What is expected: Please retype the data that follows, starting at the line containing "Given: Click the Активность column header" and stopping after the last line.

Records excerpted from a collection
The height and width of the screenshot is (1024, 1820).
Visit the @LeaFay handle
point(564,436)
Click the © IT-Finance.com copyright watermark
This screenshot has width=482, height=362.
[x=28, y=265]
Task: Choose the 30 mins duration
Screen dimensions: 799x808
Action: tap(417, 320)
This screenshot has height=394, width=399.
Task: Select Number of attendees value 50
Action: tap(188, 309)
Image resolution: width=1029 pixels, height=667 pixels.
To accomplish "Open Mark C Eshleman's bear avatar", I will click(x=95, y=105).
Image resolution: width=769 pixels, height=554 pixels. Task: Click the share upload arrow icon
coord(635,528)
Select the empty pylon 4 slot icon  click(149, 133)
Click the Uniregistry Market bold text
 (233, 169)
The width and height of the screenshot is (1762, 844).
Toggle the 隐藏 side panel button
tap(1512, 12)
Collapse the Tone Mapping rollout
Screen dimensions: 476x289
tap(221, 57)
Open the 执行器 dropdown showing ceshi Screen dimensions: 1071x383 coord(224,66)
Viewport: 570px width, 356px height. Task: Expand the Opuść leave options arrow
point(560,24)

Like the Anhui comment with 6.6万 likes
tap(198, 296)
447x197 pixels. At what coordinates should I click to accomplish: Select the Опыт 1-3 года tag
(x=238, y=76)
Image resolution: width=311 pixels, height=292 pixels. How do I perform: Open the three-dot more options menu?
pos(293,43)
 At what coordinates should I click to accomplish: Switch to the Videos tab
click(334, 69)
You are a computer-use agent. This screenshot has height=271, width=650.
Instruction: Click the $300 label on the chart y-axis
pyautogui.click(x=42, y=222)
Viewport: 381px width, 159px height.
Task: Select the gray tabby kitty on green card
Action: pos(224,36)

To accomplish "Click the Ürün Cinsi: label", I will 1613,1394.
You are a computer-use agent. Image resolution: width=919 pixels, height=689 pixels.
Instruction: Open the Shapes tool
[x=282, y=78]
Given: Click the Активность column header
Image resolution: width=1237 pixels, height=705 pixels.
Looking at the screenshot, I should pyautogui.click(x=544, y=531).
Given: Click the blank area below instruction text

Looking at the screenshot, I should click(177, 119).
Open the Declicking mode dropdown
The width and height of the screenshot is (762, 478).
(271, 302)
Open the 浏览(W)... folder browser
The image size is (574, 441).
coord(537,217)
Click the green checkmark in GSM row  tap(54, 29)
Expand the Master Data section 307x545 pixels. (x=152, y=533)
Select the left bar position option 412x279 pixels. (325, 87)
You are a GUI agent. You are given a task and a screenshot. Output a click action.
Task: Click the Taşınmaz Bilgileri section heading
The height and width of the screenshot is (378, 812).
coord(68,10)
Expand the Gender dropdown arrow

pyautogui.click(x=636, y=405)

Response to the exercise:
Given: Click the Активность column header
Image resolution: width=1237 pixels, height=705 pixels.
Looking at the screenshot, I should pyautogui.click(x=544, y=531).
Given: Click the blank area below instruction text

Looking at the screenshot, I should click(177, 119).
Open the Declicking mode dropdown
The width and height of the screenshot is (762, 478).
(271, 302)
Open the 浏览(W)... folder browser
The image size is (574, 441).
coord(537,217)
Click the green checkmark in GSM row  tap(54, 29)
Expand the Master Data section 307x545 pixels. (x=152, y=533)
Select the left bar position option 412x279 pixels. (325, 87)
You are a GUI agent. You are given a task and a screenshot. Output a click action.
Task: Click the Taşınmaz Bilgileri section heading
The height and width of the screenshot is (378, 812).
coord(68,10)
Expand the Gender dropdown arrow

pyautogui.click(x=636, y=405)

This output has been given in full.